**Set exercise:** Rescale the stretch from the line containing "This screenshot has height=490, width=815." through the line containing "will click(x=250, y=60).", both included. Reproduce every one of those lines, requests and all, with each coordinate in the answers multiplied by 2.45 and rounded to a whole number, halves up.

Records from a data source
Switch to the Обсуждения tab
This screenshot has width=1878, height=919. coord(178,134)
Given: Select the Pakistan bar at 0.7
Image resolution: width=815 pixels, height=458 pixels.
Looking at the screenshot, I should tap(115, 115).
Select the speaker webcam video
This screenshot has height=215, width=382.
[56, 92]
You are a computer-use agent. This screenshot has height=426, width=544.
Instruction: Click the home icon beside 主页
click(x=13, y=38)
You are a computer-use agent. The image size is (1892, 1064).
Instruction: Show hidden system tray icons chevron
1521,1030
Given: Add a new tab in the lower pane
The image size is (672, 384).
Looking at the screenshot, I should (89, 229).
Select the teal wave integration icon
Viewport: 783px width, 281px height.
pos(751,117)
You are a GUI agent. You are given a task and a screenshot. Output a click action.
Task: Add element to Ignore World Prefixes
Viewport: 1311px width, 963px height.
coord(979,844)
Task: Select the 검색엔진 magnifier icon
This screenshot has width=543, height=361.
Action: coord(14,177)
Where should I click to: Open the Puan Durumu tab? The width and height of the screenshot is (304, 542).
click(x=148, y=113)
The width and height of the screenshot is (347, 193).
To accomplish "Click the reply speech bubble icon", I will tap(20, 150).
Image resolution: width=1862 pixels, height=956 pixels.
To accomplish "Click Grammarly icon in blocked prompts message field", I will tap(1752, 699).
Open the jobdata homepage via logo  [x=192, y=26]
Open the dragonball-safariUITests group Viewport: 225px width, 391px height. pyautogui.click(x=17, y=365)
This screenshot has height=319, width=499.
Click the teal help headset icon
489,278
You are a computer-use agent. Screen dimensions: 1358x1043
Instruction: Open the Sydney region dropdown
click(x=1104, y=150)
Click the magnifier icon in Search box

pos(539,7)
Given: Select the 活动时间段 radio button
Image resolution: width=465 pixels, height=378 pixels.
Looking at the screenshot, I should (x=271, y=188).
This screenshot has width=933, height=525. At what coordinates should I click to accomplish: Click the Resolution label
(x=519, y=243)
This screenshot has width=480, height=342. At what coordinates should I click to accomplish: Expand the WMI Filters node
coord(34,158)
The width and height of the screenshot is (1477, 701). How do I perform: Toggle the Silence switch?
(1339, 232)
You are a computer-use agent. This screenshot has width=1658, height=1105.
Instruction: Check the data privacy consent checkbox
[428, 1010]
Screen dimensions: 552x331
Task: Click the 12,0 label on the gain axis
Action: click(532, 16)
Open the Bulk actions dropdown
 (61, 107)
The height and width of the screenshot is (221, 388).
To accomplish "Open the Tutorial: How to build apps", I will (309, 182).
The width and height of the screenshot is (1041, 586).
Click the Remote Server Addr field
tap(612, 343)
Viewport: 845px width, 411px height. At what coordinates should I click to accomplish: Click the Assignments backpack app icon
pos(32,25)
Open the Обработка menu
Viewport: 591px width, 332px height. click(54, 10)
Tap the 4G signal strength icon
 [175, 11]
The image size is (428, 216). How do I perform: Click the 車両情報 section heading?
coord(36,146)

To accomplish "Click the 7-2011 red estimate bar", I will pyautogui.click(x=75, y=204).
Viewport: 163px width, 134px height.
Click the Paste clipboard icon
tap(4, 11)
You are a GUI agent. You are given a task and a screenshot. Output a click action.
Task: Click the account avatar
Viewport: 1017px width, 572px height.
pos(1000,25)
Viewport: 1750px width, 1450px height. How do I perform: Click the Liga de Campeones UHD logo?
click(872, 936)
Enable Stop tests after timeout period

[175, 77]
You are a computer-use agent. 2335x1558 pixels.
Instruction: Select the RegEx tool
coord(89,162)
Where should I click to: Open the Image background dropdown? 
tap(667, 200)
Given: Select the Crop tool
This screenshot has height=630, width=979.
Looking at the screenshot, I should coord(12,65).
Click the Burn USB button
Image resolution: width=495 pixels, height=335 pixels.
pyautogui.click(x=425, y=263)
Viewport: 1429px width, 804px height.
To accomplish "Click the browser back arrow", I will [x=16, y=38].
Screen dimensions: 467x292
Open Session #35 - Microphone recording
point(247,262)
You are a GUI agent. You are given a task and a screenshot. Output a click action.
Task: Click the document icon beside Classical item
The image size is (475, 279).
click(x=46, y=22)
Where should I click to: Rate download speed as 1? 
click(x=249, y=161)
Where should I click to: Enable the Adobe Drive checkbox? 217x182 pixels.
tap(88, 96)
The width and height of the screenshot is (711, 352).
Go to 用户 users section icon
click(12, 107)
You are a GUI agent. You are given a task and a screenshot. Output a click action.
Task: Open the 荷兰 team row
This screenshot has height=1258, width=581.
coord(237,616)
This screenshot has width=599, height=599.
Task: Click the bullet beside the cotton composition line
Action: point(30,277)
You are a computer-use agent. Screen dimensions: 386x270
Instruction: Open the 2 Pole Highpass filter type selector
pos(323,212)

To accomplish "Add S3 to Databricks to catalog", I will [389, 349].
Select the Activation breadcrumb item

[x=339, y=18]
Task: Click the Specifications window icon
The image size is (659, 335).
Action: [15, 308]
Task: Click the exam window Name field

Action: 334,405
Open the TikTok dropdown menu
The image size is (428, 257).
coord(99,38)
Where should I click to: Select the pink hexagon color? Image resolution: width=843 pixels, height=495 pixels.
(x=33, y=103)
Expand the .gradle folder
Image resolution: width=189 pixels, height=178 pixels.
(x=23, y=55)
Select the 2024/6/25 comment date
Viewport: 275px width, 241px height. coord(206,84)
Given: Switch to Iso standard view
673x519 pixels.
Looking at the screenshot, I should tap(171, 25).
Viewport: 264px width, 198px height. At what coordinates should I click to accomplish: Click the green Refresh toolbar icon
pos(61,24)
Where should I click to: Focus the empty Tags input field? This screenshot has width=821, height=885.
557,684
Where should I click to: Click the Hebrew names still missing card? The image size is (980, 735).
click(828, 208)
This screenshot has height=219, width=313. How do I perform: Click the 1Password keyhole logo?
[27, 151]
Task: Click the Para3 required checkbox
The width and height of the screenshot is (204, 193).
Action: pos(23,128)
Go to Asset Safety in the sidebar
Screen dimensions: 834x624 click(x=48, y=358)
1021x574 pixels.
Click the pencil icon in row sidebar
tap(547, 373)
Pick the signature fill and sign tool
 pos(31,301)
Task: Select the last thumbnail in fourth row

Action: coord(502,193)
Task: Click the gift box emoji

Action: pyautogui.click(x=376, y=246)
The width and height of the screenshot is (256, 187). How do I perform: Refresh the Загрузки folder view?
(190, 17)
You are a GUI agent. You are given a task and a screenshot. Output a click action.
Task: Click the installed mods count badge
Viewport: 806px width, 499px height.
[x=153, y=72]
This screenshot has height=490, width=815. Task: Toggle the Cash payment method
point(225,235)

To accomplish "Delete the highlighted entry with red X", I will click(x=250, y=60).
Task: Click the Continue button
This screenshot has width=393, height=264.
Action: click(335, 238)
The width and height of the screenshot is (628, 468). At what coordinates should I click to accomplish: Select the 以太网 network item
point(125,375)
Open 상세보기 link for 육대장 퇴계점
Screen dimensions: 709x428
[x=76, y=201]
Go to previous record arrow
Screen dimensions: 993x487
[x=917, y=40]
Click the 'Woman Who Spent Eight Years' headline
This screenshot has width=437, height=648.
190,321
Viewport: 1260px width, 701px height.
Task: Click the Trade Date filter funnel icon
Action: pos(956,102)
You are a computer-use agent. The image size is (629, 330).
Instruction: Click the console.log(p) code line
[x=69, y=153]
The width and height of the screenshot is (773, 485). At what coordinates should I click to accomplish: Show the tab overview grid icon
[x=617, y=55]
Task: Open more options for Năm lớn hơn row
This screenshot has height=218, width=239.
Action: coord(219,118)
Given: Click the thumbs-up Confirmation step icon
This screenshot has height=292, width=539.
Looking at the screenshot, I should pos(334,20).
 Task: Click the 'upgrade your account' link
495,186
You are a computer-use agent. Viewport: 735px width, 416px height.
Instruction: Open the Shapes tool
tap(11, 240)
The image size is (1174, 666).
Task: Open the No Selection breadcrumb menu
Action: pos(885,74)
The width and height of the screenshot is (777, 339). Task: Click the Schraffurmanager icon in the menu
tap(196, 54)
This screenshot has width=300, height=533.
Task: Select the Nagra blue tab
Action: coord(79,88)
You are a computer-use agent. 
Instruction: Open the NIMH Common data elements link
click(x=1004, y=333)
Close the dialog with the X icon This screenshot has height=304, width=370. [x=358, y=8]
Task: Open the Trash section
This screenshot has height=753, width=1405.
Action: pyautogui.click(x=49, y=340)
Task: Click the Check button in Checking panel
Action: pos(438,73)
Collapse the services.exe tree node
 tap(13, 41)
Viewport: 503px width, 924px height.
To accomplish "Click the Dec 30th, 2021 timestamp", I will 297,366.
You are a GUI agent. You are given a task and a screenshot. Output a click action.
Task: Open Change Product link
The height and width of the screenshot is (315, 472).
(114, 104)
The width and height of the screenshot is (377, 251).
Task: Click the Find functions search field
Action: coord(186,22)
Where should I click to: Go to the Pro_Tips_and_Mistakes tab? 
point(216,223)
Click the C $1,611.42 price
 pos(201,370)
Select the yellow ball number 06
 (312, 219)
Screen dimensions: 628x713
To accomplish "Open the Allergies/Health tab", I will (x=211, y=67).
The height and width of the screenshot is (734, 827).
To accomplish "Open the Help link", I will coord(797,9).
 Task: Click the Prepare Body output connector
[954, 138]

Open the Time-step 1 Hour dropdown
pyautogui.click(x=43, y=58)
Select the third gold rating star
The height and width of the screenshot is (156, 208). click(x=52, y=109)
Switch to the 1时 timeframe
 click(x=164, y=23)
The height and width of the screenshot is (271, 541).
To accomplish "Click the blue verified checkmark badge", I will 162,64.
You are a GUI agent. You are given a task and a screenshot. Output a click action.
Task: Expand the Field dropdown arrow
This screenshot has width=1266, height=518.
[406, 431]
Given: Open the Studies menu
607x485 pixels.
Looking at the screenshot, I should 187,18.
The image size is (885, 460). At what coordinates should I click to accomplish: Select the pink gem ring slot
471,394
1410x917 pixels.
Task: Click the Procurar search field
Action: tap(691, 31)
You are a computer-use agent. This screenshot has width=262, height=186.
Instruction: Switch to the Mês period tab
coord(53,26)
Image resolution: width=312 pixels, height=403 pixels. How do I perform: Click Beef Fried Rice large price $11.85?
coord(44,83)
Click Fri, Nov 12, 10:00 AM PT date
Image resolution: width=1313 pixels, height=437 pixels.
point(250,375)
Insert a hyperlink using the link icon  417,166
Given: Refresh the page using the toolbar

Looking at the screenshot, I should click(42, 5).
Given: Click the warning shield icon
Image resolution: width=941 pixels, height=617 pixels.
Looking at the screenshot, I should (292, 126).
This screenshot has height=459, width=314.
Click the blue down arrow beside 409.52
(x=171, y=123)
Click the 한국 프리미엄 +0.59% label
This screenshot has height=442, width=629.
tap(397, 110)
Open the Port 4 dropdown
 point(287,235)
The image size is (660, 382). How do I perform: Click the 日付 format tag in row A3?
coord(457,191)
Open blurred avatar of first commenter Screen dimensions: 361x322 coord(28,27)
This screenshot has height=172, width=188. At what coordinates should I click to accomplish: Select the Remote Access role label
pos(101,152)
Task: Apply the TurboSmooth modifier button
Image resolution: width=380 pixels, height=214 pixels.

**Task response:**
This screenshot has height=490, width=815. Task: Toggle the Cash payment method
point(551,576)

To accomplish "Delete the highlighted entry with red X", I will click(x=613, y=147).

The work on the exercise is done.